┌─ Extracted material

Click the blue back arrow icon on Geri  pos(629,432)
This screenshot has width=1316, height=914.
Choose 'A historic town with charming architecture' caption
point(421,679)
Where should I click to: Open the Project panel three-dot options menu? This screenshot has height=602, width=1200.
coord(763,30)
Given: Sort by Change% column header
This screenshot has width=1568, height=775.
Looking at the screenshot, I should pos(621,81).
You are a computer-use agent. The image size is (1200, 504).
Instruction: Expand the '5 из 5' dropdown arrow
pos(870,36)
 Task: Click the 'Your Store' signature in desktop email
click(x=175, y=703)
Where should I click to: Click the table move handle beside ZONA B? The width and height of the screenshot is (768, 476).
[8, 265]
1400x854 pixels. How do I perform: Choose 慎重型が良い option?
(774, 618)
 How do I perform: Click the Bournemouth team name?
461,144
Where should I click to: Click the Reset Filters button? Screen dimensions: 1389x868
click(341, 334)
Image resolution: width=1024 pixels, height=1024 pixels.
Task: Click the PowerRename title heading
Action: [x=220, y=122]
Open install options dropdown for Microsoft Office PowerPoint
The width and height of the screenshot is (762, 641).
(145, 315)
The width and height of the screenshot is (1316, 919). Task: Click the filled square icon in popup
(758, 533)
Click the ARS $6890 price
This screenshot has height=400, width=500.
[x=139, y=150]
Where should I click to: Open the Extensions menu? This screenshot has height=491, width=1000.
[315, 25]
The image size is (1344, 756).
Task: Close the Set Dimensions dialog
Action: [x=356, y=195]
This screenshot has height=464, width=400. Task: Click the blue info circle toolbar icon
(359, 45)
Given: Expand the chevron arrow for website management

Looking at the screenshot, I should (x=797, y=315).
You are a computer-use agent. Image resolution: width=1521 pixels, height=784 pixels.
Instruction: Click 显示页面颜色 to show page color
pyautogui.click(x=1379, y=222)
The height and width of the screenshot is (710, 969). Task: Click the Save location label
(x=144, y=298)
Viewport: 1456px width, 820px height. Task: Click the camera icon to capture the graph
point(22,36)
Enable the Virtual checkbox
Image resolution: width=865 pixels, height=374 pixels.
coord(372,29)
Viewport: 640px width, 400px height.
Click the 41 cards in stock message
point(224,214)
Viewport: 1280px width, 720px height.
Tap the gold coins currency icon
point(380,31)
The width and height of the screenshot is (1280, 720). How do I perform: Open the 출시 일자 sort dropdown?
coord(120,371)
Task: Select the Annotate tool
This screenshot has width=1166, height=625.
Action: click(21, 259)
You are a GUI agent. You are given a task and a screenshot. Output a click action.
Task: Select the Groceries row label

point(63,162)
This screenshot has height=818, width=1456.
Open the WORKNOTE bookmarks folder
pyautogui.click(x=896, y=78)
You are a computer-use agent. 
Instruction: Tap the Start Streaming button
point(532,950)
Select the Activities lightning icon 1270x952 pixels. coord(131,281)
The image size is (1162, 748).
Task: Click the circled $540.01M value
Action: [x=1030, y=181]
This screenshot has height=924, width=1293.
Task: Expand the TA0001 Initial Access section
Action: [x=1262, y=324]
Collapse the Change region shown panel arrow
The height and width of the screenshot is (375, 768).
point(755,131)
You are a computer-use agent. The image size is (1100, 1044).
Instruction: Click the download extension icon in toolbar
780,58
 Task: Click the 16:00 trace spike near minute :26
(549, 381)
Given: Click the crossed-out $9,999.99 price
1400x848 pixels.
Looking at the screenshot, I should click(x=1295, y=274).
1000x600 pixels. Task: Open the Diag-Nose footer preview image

└─

Given task – Gather each line of the listing above that contains the word "Where", and copy those lines out in full.

Task response –
Where should I click to: Open the Project panel three-dot options menu? This screenshot has height=602, width=1200.
Where should I click to: Click the table move handle beside ZONA B? The width and height of the screenshot is (768, 476).
Where should I click to: Click the Reset Filters button? Screen dimensions: 1389x868
Where should I click to: Open the Extensions menu? This screenshot has height=491, width=1000.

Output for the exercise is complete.